Hardalsız dönemde Erkin Koray’la çeşitli konserlerde sahne alan Cahit Kukul, 1996 yılında Rami’den müzisyen dostlarıyla Meteor grubunu kurar. 1998 yılında ise eski grubuna selam çakarak Meteor grubu olarak “Ne Kadar Zaman Geçti” adlı albümü çıkarırlar. Bir proje gurubudur; fazla uzun ömürlü olmaz. Meteor grubuyla paralel olarak yeni albüm çalışmalarına girişen Hardal, bu çalışmaları 1999 yılında sonlandırarak yeni kuşak Hardal dinleyicilerine “Yeniden Doğuş” albümünü lanse eder.

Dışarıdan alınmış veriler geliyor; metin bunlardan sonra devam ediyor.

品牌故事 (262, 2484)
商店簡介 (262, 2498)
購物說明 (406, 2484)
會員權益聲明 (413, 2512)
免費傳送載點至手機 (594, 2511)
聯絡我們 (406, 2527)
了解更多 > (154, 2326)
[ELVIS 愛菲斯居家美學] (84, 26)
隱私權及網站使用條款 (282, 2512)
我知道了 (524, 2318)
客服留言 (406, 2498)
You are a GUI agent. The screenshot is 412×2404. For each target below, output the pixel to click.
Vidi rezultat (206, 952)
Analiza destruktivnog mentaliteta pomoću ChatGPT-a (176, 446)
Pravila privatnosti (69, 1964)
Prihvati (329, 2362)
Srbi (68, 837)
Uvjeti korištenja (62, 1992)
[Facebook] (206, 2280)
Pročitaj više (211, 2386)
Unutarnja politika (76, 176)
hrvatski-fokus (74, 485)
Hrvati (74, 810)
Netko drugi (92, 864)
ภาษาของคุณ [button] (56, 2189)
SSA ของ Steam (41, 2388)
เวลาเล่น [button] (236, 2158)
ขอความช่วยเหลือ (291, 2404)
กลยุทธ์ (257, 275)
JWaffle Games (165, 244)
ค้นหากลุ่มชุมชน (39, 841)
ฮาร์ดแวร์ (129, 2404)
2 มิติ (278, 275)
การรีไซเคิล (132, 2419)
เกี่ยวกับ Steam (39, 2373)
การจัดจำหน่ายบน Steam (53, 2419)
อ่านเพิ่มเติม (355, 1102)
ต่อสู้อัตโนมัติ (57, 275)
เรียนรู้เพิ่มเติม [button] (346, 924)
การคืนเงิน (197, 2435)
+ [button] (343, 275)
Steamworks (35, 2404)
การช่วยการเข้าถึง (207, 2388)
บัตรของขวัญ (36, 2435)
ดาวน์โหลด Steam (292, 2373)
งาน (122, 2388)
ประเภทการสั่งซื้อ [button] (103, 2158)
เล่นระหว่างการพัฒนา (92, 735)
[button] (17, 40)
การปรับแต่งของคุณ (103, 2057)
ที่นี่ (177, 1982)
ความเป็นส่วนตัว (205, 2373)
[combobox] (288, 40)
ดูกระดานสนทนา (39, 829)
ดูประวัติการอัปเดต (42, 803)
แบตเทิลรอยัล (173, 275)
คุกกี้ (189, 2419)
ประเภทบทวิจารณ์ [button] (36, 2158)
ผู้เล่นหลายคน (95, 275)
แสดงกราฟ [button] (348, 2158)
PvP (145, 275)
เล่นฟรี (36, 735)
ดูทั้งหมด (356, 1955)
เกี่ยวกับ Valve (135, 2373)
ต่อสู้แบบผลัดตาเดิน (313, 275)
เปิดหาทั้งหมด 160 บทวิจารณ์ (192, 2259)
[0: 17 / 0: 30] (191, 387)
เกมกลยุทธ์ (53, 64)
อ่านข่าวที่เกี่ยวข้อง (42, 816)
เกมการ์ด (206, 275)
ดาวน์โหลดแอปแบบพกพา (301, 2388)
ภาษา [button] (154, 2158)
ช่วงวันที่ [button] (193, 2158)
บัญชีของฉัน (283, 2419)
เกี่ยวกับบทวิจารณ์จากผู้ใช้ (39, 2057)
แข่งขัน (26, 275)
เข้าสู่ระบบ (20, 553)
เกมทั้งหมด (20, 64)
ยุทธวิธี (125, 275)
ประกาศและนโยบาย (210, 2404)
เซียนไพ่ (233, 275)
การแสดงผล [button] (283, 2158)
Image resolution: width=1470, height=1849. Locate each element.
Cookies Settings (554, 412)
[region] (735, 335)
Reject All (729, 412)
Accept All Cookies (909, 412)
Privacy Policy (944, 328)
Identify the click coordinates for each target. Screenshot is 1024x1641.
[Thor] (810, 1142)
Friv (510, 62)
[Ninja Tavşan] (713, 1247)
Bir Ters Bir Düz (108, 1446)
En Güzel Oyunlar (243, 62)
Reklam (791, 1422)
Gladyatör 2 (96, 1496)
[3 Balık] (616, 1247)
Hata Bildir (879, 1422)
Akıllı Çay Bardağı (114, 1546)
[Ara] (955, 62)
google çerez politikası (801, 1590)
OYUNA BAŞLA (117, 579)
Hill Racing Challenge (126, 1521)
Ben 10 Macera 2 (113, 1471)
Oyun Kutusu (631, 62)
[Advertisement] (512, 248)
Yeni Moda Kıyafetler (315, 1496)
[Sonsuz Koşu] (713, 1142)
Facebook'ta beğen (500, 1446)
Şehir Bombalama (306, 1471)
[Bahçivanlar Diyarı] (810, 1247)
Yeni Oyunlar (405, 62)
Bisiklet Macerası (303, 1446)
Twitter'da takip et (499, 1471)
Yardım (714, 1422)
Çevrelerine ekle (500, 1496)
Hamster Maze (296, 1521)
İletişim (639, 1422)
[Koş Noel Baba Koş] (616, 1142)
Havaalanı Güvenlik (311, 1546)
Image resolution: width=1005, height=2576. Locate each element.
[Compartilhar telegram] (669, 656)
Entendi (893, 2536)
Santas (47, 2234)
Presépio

Grubun orijinal kadrosundan sadece Şükrü Yüksel ve Aydın Buyar Şencan vardır. Geçen süreç içinde dizi / film müzikleri konusunda oldukça uzmanlaşan ve piyasanın en önemli aranjörlerinden biri olan Özkan Turgay ise her zamanki gibi klavyelerin başındaki isimdir. Alper Karamahmutoğlu ve Zafer Oğuz kadroyu oluşturan diğer isimlerdir. Albüm, türkçe rock’ın zirve albümlerinden olmakla beraber, 80’lerdeki Hardal’ı mumla aratmıyor da değildir. Bu albümden sonra zaten ikiye inen çekirdek Hardal kadrosu, süresiz olarak kendini fesheder ve damaklarda / dimağlarda leziz bir tat bırakır.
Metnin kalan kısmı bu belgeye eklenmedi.